Photo of surgeons at work
Anaesthetics: Indispensible, but adding their own risks to what healthcare can do. (Image: Public domain, via Wikimedia Commons)

While fossil-fuel burning is responsible for more than half of the footprint, the report says there are several other causes, including the gases used to ensure that patients undergoing surgery feel no pain.

It is produced by Health Care Without Harm (HCWH), an international NGO seeking to change healthcare worldwide so that it reduces its environmental footprint and works for environmental health and justice globally. It was produced in collaboration with Arup.

The report says the European Union healthcare sector is the third largest emitter, accounting for 12% of the global healthcare climate footprint. More than half of healthcare’s worldwide emissions come from the top three emitters – the EU, the US and China. The report includes a breakdown for each EU member state.

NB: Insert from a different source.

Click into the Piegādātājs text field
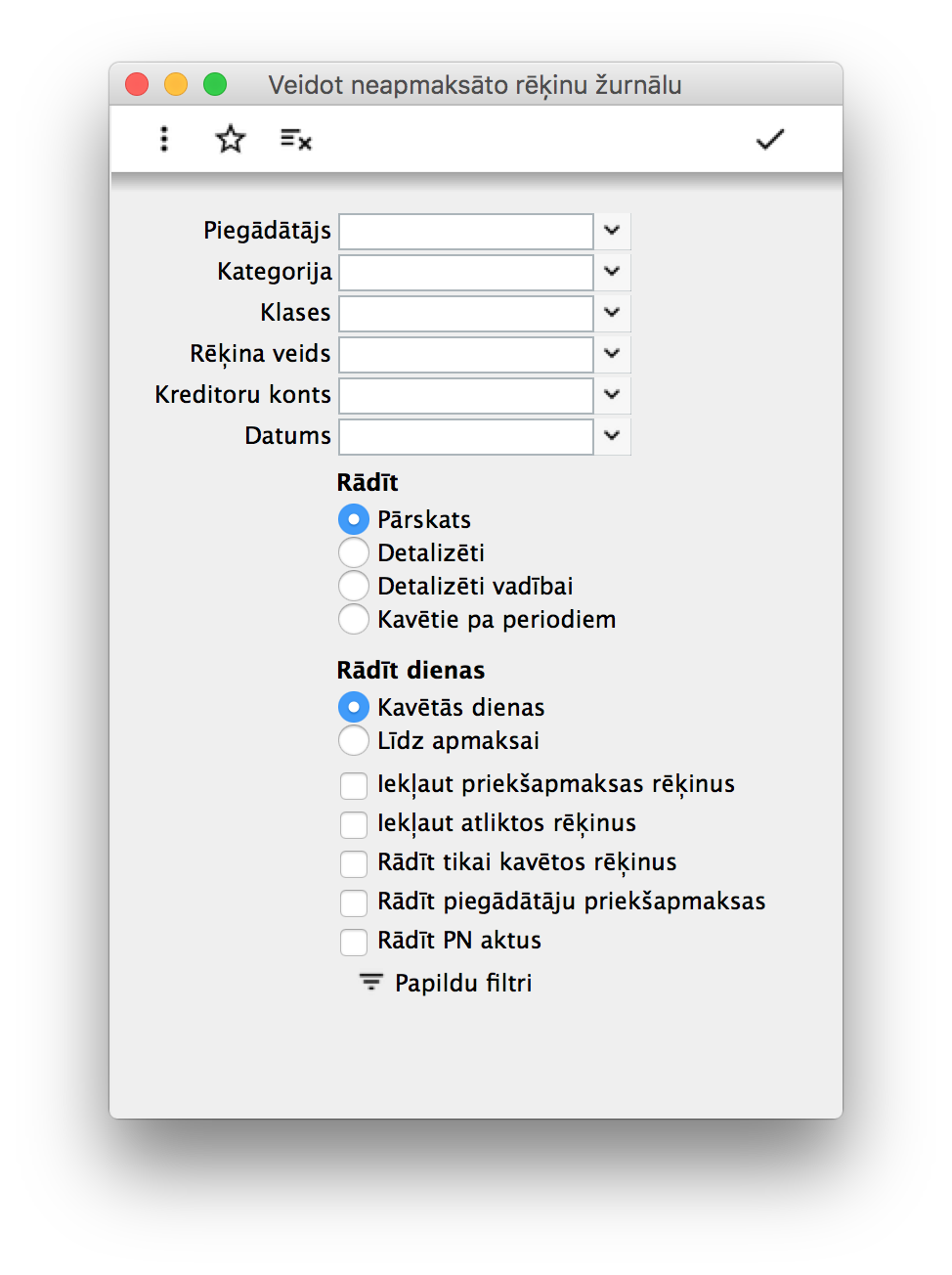952x1275 pixels. pyautogui.click(x=466, y=232)
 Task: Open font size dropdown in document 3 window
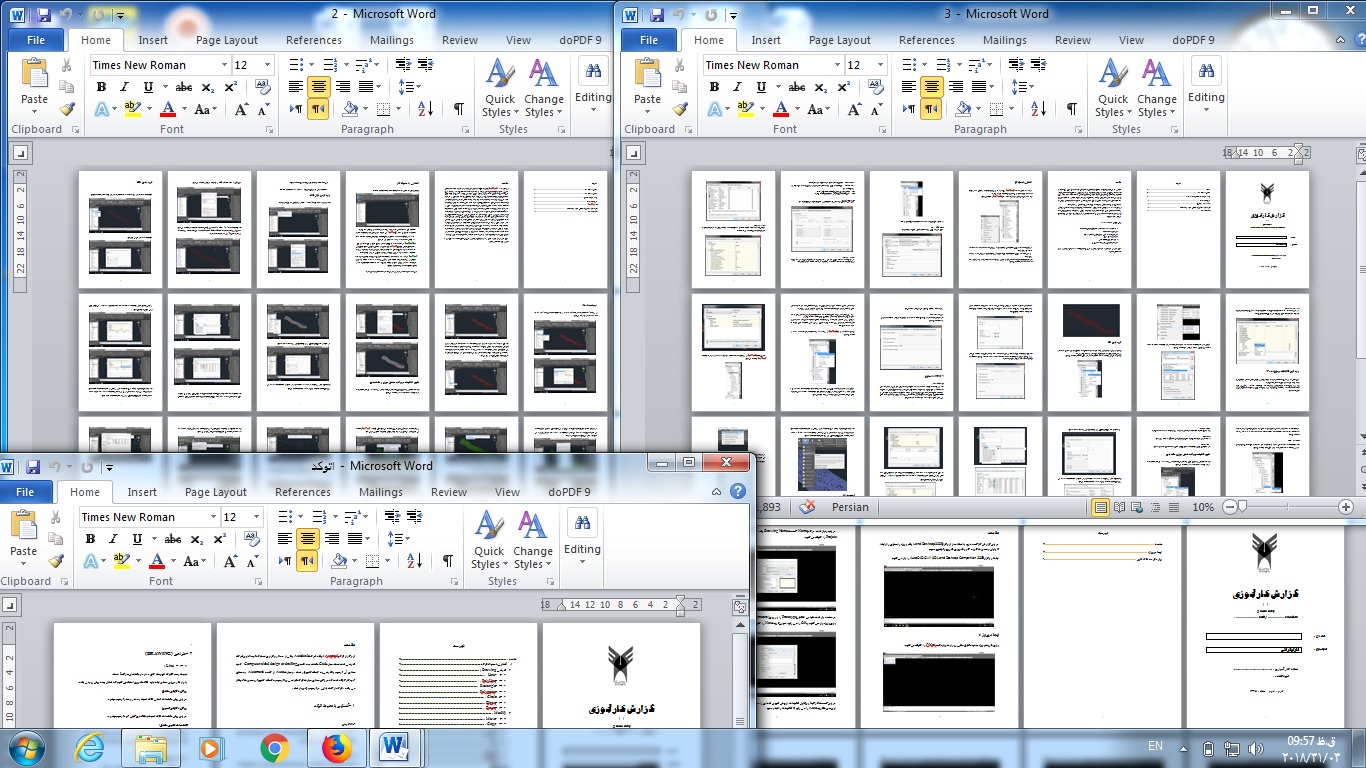[x=880, y=65]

An earlier report, published in May this year in the journal Environmental Research Letters, said the healthcare sectors of the 36 countries sampled were together responsible in 2014 for 1.6 GtCO2e (gigatonnes of carbon dioxide equivalent), or 4.4% of the total emissions from these nations, and 4.4% is the total used in the HCWH report.

(Carbon dioxide equivalency is a simplified way to put emissions of various greenhouse gases (GHGs) on a common footing by expressing them in terms of the amount of carbon dioxide that would have the same global warming effect, usually over a century.)

HCWH says well over half of healthcare’s global climate footprint comes from fossil-fuel combustion. But it identifies several other causes for concern as well. One is the range of gases used in anaesthesia to ensure patients remain unconscious during surgery.

These are powerful greenhouse gases. Commonly used anaesthetics include nitrous oxide, sometimes known as laughing gas, and three fluorinated gases: sevoflurane, isoflurane and desflurane. At present, the greater part of these gases enter the atmosphere after use.

Research by the UK National Health Service (NHS) Sustainable Development Unit shows the country’s anaesthetic gas footprint is 1.7%, most of it attributable to nitrous oxide use.

The UN climate change convention (UNFCCC) found that in 2014 a group of developed nations with 15% of the global population, 57% of the global GDP and 73% of global health expenditure was also responsible for 7 MtCO2e (megatonnes of carbon dioxide equivalent) of medical nitrous oxide use.

The UNFCCC concluded that the full impact of the gas’s global use in anaesthesia “can be expected to be substantially greater”.

Use is growing

For fluorinated gases used in anaesthesia, global emissions to the atmosphere in 2014 were estimated to add 0.2% to the global health care footprint. Because of the growing use of these gases, increasingly chosen in preference to nitrous oxide, the footprint from anaesthetic gases is also likely to increase.